**Task to carry out**
In the records below, switch each "Open" to "Select" and keep the rest of the text unchanged. Leave the pictures out of your answer.

**Data records**

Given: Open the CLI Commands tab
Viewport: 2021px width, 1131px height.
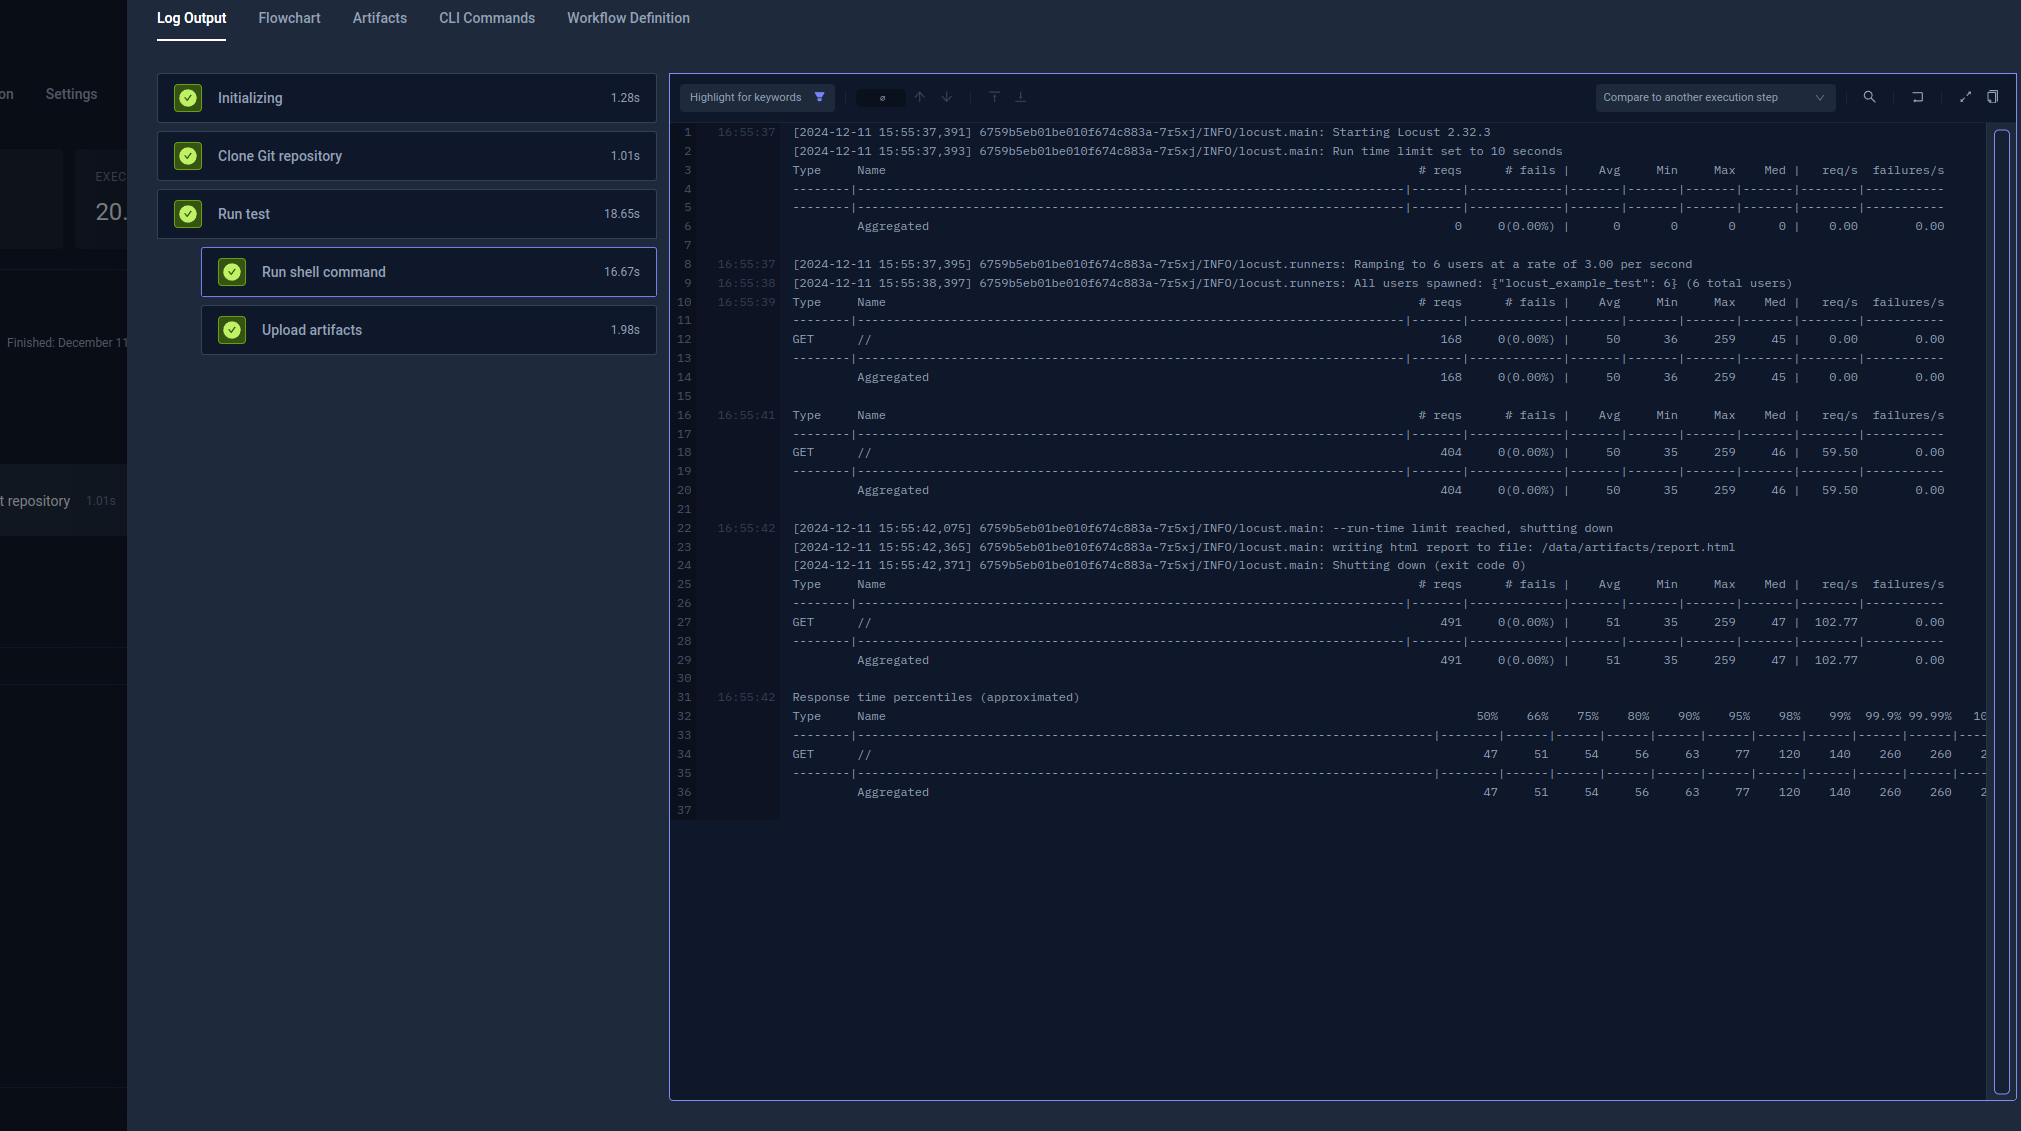Looking at the screenshot, I should 486,18.
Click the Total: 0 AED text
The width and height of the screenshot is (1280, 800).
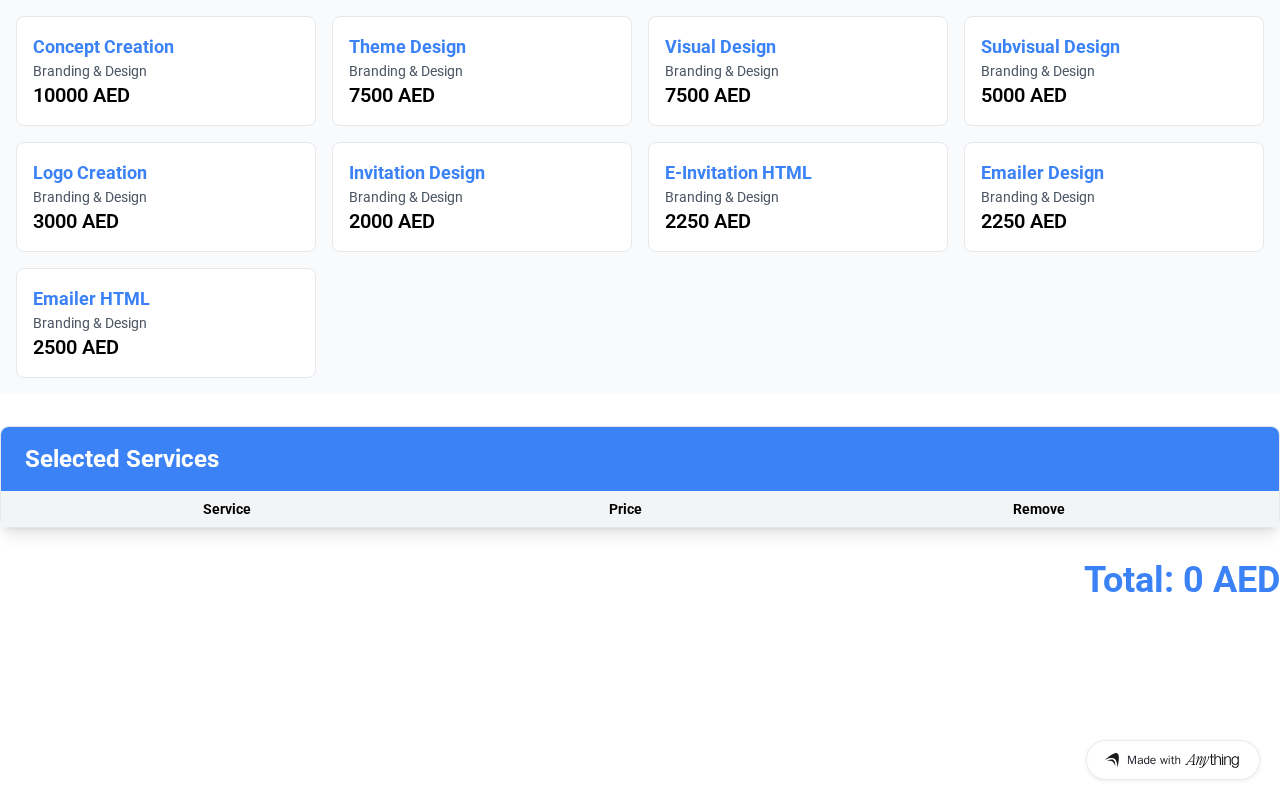(1181, 580)
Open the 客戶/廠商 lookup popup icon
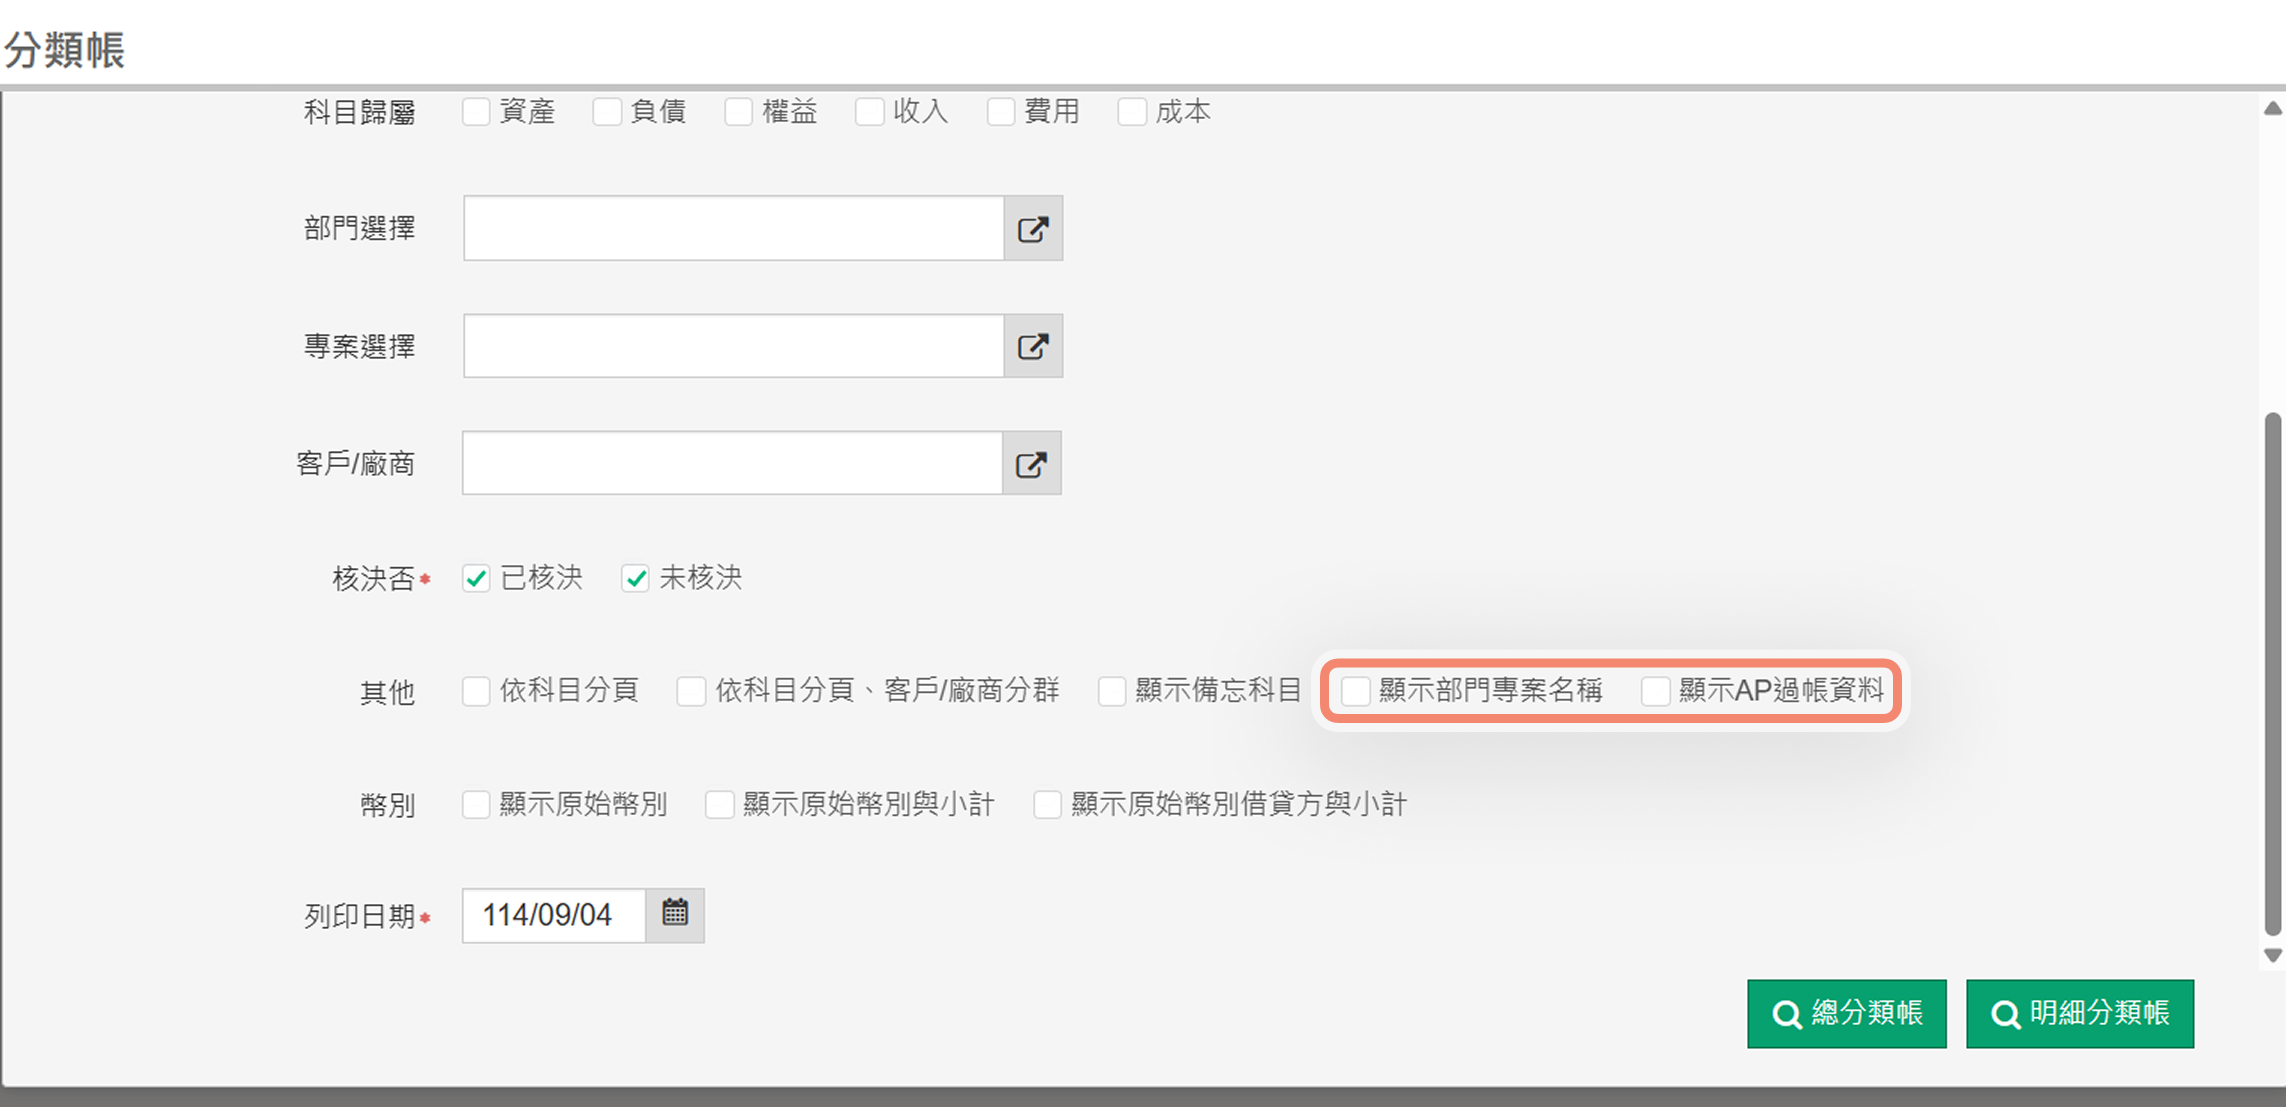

**Complete answer**
Given: Select the CLI Commands tab
Viewport: 2021px width, 1131px height.
Looking at the screenshot, I should 486,18.
Click the Total: 0 AED text
The width and height of the screenshot is (1280, 800).
(1181, 580)
Select the 客戶/廠商 lookup popup icon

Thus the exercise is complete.